WORK INSTRUCTIONS: In the entries that follow, the first line to write out is the one containing "This screenshot has width=1366, height=768.", and the last is the one containing "the Jira page". Reproduce that stretch exactly, with nothing before or after it.

EXERCISE INPUTS:
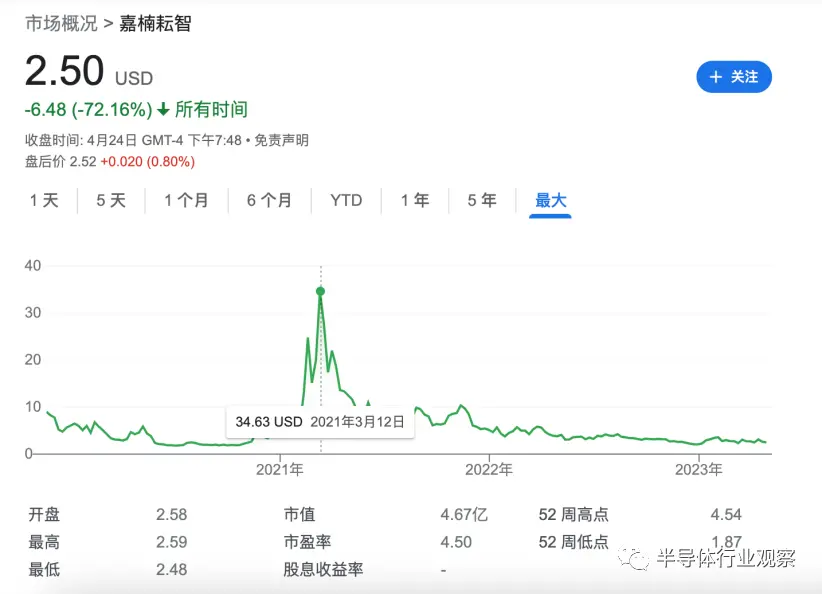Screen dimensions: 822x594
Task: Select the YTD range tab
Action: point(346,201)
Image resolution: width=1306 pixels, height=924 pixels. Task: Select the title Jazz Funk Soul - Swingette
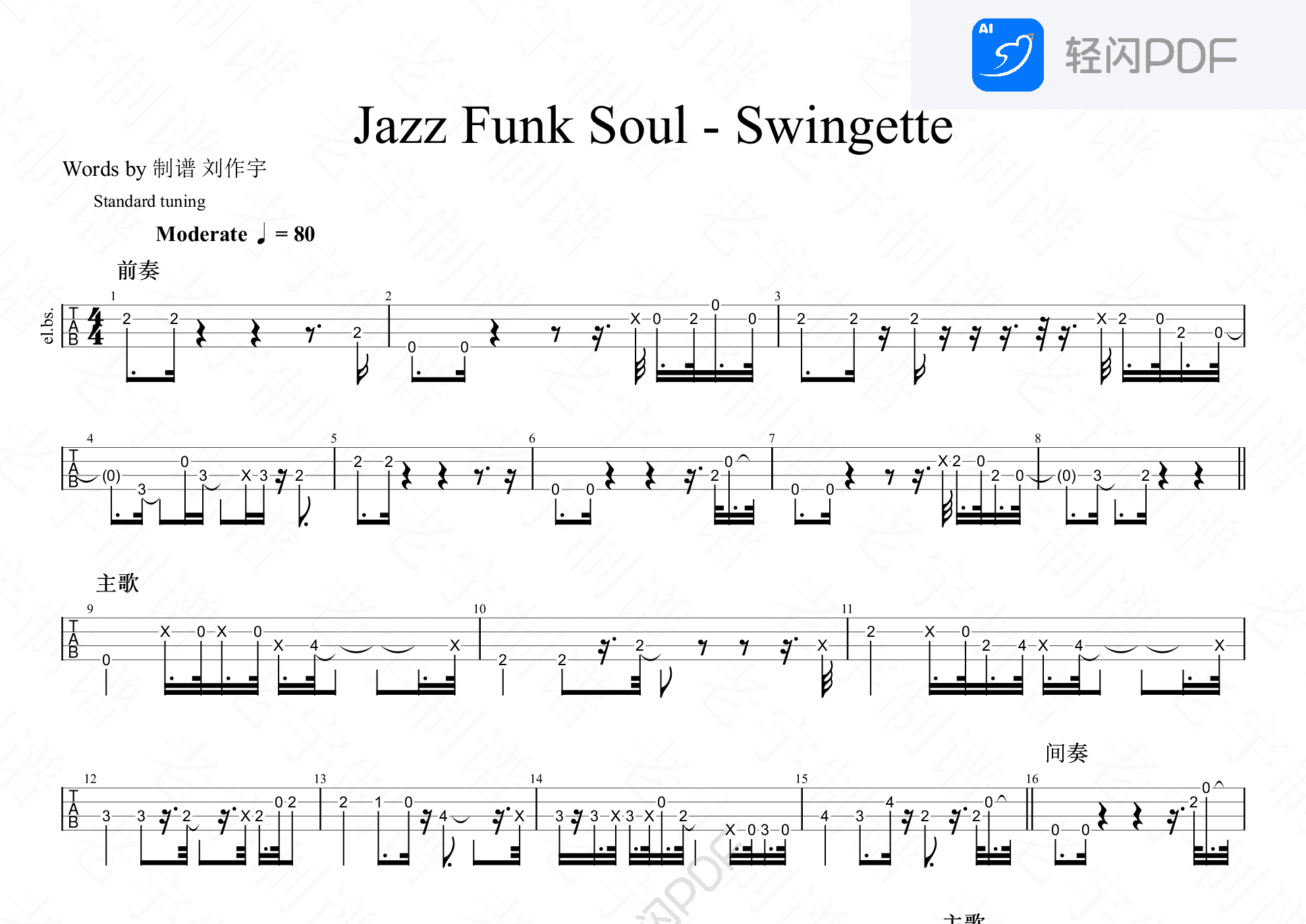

...

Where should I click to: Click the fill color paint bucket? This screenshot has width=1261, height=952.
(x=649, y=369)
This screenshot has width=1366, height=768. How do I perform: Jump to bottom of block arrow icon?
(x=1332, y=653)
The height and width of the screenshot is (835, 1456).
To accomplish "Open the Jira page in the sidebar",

PROBLEM SOLUTION:
This screenshot has width=1366, height=768. How do I perform: Jump to bottom of block arrow icon?
(x=1332, y=653)
The height and width of the screenshot is (835, 1456).
To accomplish "Open the Jira page in the sidebar",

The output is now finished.